- _Study material_
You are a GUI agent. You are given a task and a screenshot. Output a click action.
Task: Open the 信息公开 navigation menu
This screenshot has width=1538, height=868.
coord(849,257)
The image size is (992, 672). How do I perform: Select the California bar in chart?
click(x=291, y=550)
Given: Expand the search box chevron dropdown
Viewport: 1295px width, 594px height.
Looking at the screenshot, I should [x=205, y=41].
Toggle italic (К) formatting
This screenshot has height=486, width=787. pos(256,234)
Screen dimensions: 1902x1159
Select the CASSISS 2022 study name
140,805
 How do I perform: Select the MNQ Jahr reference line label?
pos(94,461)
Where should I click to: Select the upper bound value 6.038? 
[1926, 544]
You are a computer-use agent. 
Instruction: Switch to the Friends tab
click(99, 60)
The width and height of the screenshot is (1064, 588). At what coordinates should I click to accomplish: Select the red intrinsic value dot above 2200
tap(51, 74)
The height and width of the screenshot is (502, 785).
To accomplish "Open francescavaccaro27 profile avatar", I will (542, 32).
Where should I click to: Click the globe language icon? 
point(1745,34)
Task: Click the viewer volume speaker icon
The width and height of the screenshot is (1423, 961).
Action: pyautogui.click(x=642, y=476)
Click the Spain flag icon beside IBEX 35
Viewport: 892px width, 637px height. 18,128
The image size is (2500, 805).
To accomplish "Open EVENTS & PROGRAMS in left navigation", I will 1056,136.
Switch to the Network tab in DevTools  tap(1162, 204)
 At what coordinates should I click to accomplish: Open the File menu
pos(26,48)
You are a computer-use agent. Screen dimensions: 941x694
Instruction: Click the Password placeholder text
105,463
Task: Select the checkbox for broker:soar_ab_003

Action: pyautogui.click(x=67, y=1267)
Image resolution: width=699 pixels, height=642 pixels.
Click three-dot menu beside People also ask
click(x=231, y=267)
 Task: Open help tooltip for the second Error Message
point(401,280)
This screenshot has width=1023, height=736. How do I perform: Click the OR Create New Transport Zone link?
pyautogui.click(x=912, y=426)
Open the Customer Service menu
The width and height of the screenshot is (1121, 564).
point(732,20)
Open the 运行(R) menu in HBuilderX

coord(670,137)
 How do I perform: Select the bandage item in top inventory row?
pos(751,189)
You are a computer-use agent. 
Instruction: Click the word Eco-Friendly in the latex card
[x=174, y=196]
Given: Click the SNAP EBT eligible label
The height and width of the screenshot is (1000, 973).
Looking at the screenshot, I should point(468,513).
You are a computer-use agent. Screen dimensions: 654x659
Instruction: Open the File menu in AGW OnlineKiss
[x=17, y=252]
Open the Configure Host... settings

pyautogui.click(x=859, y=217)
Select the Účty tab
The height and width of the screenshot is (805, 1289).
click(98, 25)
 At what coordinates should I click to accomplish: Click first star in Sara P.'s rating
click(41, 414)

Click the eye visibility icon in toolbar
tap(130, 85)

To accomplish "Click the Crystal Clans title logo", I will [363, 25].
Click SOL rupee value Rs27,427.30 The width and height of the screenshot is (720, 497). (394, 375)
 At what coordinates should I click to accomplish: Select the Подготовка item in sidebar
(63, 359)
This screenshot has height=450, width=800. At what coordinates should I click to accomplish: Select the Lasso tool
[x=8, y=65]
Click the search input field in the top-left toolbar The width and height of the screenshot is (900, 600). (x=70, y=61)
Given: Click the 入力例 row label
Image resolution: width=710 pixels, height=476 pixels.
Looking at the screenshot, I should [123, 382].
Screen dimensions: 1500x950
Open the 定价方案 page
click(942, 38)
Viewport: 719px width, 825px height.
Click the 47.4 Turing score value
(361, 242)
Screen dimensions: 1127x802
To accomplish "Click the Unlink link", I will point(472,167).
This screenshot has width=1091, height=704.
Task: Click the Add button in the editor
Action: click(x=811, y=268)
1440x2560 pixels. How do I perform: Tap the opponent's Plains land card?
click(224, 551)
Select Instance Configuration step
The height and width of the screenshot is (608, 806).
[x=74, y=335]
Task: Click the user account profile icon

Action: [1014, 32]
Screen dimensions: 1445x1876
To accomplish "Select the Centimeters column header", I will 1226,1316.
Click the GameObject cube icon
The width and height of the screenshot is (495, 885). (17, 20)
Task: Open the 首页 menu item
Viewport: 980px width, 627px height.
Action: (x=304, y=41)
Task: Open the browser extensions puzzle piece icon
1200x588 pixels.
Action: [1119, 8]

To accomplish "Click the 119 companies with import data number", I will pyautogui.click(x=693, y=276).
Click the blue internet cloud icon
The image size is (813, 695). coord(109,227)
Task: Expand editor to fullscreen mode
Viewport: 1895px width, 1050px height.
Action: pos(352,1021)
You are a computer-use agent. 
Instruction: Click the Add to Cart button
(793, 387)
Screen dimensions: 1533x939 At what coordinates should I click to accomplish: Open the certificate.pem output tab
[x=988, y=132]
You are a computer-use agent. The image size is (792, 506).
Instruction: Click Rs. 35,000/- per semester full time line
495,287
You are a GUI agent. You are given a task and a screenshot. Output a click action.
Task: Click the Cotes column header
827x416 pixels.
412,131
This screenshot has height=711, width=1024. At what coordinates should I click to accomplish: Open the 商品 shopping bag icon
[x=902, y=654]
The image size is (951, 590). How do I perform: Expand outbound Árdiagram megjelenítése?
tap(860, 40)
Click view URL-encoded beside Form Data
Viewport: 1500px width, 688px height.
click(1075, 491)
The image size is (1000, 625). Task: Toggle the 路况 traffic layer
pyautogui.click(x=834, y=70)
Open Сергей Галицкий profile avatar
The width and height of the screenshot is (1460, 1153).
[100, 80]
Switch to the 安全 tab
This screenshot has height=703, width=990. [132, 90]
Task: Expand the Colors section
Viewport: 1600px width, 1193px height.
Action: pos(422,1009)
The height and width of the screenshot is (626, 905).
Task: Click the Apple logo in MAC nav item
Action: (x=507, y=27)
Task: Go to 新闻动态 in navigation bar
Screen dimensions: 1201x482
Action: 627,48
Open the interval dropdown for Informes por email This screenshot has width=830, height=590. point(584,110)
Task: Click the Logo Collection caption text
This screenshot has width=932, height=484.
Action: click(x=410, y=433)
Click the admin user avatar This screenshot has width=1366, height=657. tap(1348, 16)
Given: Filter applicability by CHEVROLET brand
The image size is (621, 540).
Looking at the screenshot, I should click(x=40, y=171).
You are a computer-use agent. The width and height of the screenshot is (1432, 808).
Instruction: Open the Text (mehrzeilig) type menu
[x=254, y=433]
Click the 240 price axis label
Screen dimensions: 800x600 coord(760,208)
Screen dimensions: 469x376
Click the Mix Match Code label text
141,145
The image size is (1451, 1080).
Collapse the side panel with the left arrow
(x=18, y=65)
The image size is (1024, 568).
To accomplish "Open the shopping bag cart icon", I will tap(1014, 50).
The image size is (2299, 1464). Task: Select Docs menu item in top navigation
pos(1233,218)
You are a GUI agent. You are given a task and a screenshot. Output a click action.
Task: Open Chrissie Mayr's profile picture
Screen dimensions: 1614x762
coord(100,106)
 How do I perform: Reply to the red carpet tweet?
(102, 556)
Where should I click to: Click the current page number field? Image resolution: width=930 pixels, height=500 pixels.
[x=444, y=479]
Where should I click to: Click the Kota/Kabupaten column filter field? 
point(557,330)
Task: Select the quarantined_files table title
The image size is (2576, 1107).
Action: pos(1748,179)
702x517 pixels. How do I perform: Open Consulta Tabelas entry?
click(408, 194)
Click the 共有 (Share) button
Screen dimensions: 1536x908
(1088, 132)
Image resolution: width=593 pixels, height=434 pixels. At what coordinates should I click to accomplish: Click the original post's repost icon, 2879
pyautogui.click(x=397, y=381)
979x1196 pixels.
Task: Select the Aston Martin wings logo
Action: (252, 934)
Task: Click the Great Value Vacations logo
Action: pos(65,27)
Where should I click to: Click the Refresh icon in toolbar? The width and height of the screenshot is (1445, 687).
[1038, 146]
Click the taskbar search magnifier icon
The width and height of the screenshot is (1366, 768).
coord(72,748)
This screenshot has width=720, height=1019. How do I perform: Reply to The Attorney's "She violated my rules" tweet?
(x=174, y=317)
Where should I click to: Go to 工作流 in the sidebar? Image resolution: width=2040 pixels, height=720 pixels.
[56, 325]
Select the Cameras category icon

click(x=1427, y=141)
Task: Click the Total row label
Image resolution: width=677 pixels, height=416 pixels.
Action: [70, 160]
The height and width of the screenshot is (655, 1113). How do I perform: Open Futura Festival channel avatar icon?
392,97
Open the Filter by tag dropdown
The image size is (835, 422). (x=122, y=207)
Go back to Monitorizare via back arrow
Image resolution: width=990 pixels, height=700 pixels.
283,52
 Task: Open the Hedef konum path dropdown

- _What is being asked_
Look through the entries and return each line that has the word "title" in it.

- _Answer section_
To accomplish "Click the Crystal Clans title logo", I will [363, 25].
Task: Select the quarantined_files table title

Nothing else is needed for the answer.